Sicherheit und Aussagekraft erhöhen?
Problematisch ist in diesem Zusammenhang, dass das zytologische Screeningverfahren fehleranfällig ist. Seine Sensitivität liegt teilweise nur bei etwa 51 %. Grund dafür sind Fehler bei der Abstrichentnahme und bei der Auswertung. Ein (zusätzlicher) HPV-Test könnte daher nach Meinung Vieler die Sicherheit und Aussagekraft erhöhen. Die Gefahr der Übertherapie zeigt sich, wenn man sich ansieht, mit welcher Häufigkeit leichte Dysplasien auftreten. Die Zahl der Frauen, bei denen – meist im Alter zwischen 20 und 40 Jahren – eine zytologische Veränderung am Gebärmutterhals entdeckt wird, ist etwa 100 Mal größer als die Anzahl derer, bei denen sich tatsächlich ein Zervixkarzinom entwickelt. Leichte Dysplasien im Stadium CIN I bzw. Pap II oder Pap IIID bilden sich in 40 bis 70% der Fälle von selbst zurück. Bei etwa einem Drittel der Frauen persistieren die Dysplasien länger als ein Jahr und entwickeln sich in 10 bis 15% zu höhergradigen Dysplasien. Davon entwickelt sich etwa 1% zum invasiven Karzinom. CIN II bzw. Pap IIID oder Pap III-Dysplasien bilden sich in 30 bis 50% der Fälle zurück, in 30 bis 50% entwickeln sie sich weiter. Bei schweren Dysplasien und Carcinoma in situ (CIN III bzw. Pap IVA, Pap IVB) kommt es nur noch in wenigen Fällen zur spontanen Heilung, während sich 30 bis 70% unbehandelt zu einem malignen Tumor entwickeln. Selbstverständlich ist jeder höhergradige Befund für die Patientin eine Belastung und sie wird nicht in jedem Fall nachvollziehen können, warum man lieber abwarten soll, anstatt zu (be)handeln.
Vorbeugen ist besser als Heilen? Die HPV-Impfung
Ebenfalls seit Jahren diskutiert wird die Impfung gegen die beiden krebserregenden HPV-Typen -16 und -18. Zwei Impfstoffe sind erhältlich und werden von der Ständigen Impfkommission des Robert-Koch-Instituts (STIKO) für die Impfung von Mädchen zwischen 12 und 17 Jahren empfohlen. Viele Unklarheiten konnten inzwischen ausgeräumt werden, und die Impfung zeigt bereits erste Erfolge: In Australien ist nach Einführung der flächendeckenden HPV-Impfung mit dem Impfstoff Gardasil® nach nur drei Jahren die Anzahl an behandlungsbedürftigen Läsionen am Gebärmutterhals von unter 18-jährigen Mädchen um etwa 40% zurück gegangen. Die Häufigkeit von Genitalwarzen, vor denen der Impfstoff ebenfalls schützt, ging drastisch zurück. Auch wenn der kausale Zusammenhang zwischen Impfung und Rückgang der Läsionen bzw. Genitalwarzen auf Grund des Studiendesigns nicht einwandfrei zu belegen ist, so könnten es doch erste Hinweise auf einen möglichen positiven Effekt der HPV-Impfung sein.
Wie groß die langfristigen Erfolge sein werden, bleibt allerdings noch abzuwarten. Da die Tumorentstehung sehr langsam ist, wird ein Effekt frühestens in zehn Jahren zu messen sein. In Deutschland liegt die Impfrate bei Mädchen bei etwa 35%; viel zu gering, um die Tumorzahlen und Todesfälle durch Gebärmutterhalskrebs deutlich zu verringern, meinen Experten. Bessere und verstärkte Aufklärung der jungen Mädchen und der Mütter/Eltern junger Mädchen ist notwendig, um die Impfquoten zu verbessern.

- Erfasste Informationen
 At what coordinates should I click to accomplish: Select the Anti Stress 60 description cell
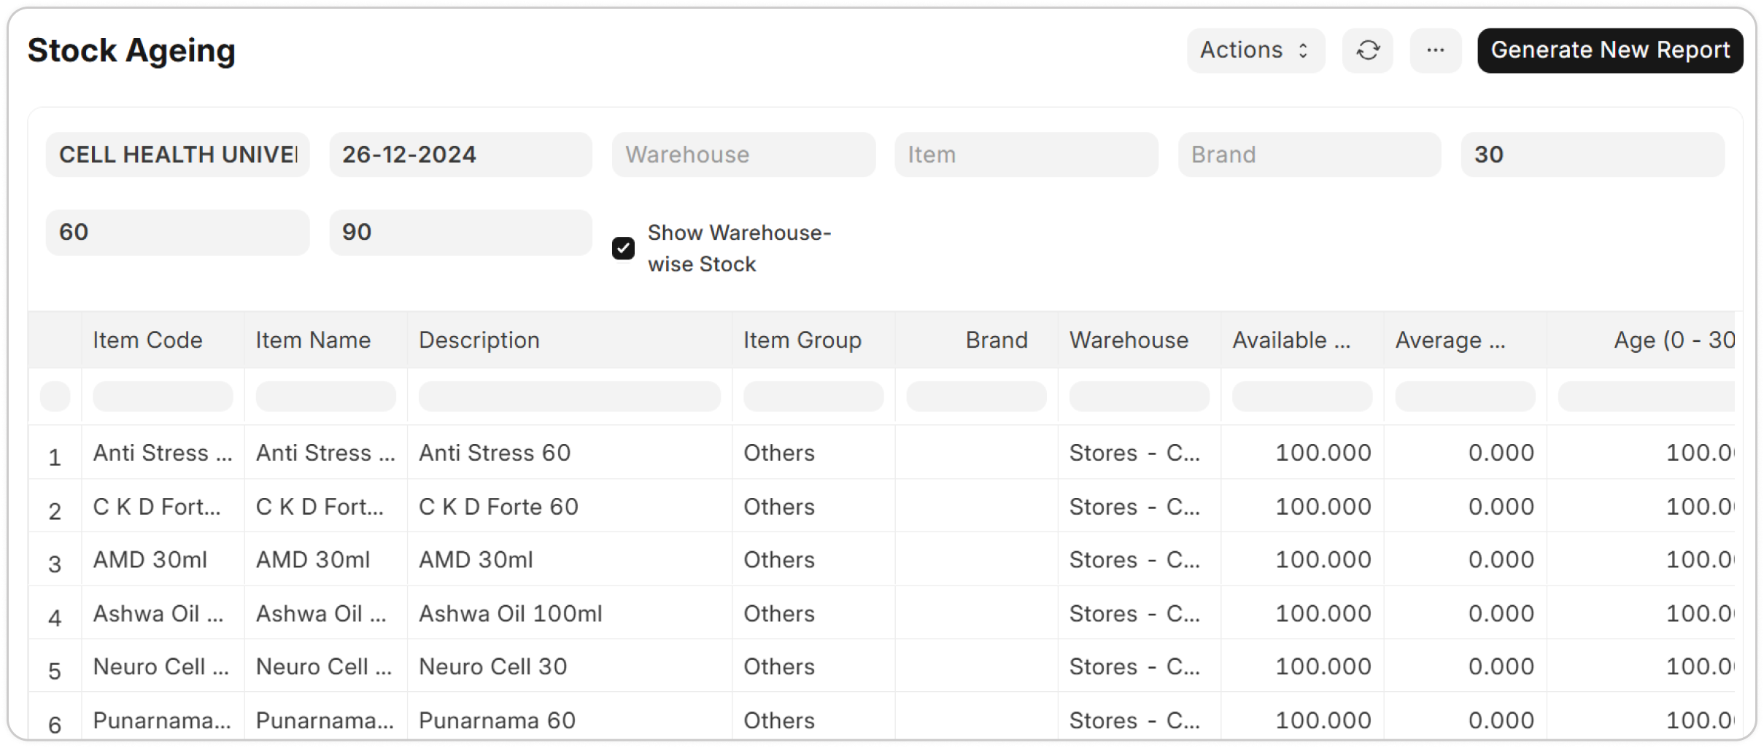pyautogui.click(x=495, y=453)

- Ziel der Übung
Schreiben Sie aus dem Textauszug den Abschnitt wortgetreu ab, der mit den Worten „Wie groß die“ beginnt und mit „Impfquoten zu verbessern.“ endet. Das Material ist eigenständig und gehört nicht zum Textauszug.

- Die Lösung
Wie groß die langfristigen Erfolge sein werden, bleibt allerdings noch abzuwarten. Da die Tumorentstehung sehr langsam ist, wird ein Effekt frühestens in zehn Jahren zu messen sein. In Deutschland liegt die Impfrate bei Mädchen bei etwa 35%; viel zu gering, um die Tumorzahlen und Todesfälle durch Gebärmutterhalskrebs deutlich zu verringern, meinen Experten. Bessere und verstärkte Aufklärung der jungen Mädchen und der Mütter/Eltern junger Mädchen ist notwendig, um die Impfquoten zu verbessern.